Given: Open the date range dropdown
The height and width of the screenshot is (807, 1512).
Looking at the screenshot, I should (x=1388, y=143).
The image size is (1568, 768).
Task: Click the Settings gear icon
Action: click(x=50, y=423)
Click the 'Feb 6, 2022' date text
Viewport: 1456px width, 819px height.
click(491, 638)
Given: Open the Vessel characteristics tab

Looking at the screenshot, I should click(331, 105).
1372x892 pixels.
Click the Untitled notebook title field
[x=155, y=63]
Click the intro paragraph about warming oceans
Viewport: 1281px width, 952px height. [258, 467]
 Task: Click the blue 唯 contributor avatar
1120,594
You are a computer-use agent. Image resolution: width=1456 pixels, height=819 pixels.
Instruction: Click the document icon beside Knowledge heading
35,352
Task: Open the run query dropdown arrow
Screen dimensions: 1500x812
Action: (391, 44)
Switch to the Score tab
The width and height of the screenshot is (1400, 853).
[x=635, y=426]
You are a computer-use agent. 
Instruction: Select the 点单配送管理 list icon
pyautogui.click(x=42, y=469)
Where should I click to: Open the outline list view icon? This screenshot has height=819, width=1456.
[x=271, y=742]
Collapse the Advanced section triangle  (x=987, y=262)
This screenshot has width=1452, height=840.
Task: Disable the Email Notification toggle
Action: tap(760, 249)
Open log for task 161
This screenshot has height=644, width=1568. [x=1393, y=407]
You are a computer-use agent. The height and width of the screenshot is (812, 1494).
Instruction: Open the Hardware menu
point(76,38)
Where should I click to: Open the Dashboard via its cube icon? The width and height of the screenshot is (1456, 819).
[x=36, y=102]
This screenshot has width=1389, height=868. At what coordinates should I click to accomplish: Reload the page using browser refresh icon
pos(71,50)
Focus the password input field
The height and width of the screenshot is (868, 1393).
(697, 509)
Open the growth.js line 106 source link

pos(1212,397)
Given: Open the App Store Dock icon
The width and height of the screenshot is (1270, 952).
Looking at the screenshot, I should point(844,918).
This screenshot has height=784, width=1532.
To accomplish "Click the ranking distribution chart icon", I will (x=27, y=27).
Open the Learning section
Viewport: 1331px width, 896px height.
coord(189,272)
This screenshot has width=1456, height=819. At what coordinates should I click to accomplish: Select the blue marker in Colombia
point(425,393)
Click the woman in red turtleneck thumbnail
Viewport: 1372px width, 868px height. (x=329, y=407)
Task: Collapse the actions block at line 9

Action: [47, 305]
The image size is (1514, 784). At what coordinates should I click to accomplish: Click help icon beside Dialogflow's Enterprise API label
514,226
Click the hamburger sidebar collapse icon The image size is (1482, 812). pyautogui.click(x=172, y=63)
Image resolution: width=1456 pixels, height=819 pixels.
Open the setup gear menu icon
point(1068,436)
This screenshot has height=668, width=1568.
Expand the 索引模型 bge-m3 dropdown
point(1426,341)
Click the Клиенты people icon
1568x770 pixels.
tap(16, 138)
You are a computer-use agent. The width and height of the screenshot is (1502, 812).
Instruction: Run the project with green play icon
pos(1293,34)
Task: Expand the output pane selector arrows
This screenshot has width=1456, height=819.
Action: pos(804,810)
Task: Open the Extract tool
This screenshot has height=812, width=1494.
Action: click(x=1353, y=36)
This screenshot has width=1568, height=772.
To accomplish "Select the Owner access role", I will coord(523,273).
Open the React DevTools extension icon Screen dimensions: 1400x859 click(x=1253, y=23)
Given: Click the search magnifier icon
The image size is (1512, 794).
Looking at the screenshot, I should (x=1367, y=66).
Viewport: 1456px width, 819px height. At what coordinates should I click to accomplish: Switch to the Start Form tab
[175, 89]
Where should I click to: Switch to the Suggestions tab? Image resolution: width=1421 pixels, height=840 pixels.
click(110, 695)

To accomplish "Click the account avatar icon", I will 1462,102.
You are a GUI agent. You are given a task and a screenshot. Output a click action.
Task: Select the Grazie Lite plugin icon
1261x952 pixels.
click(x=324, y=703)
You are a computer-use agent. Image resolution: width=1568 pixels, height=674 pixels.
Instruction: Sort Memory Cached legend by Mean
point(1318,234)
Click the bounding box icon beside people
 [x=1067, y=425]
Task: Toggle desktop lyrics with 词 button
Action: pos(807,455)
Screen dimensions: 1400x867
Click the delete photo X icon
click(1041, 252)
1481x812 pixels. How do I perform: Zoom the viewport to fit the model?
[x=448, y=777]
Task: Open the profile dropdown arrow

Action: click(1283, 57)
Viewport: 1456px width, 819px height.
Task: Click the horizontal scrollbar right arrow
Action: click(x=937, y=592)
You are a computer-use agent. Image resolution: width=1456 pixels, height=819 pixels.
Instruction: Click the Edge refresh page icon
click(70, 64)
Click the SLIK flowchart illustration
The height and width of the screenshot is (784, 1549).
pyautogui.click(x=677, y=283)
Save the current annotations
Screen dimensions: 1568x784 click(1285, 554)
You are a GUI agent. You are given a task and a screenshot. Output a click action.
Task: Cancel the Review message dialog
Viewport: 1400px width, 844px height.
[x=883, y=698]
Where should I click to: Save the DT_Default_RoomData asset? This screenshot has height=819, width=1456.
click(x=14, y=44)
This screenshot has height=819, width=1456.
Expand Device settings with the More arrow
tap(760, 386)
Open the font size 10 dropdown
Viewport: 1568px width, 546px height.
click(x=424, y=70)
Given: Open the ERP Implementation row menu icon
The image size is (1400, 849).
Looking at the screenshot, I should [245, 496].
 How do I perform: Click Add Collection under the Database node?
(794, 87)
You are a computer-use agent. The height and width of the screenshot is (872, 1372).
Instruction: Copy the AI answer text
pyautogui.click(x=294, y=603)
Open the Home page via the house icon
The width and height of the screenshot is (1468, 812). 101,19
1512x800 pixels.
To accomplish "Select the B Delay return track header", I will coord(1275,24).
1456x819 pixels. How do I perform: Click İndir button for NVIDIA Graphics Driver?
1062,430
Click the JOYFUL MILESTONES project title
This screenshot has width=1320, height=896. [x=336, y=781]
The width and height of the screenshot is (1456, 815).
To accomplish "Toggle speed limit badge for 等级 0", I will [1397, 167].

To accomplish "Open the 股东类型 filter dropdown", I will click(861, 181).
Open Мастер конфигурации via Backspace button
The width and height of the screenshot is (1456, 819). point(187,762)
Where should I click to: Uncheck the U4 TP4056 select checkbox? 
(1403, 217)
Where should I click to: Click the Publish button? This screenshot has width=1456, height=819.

——

#### [Problem requirements]
Reproduce exactly the lines from the one with "1456x819 pixels. How" through the end of the entries above, both ends included.

#### [Exercise result]
1456x819 pixels. How do I perform: Click İndir button for NVIDIA Graphics Driver?
1062,430
Click the JOYFUL MILESTONES project title
This screenshot has width=1320, height=896. [x=336, y=781]
The width and height of the screenshot is (1456, 815).
To accomplish "Toggle speed limit badge for 等级 0", I will [1397, 167].

To accomplish "Open the 股东类型 filter dropdown", I will click(861, 181).
Open Мастер конфигурации via Backspace button
The width and height of the screenshot is (1456, 819). point(187,762)
Where should I click to: Uncheck the U4 TP4056 select checkbox? 
(1403, 217)
Where should I click to: Click the Publish button? This screenshot has width=1456, height=819.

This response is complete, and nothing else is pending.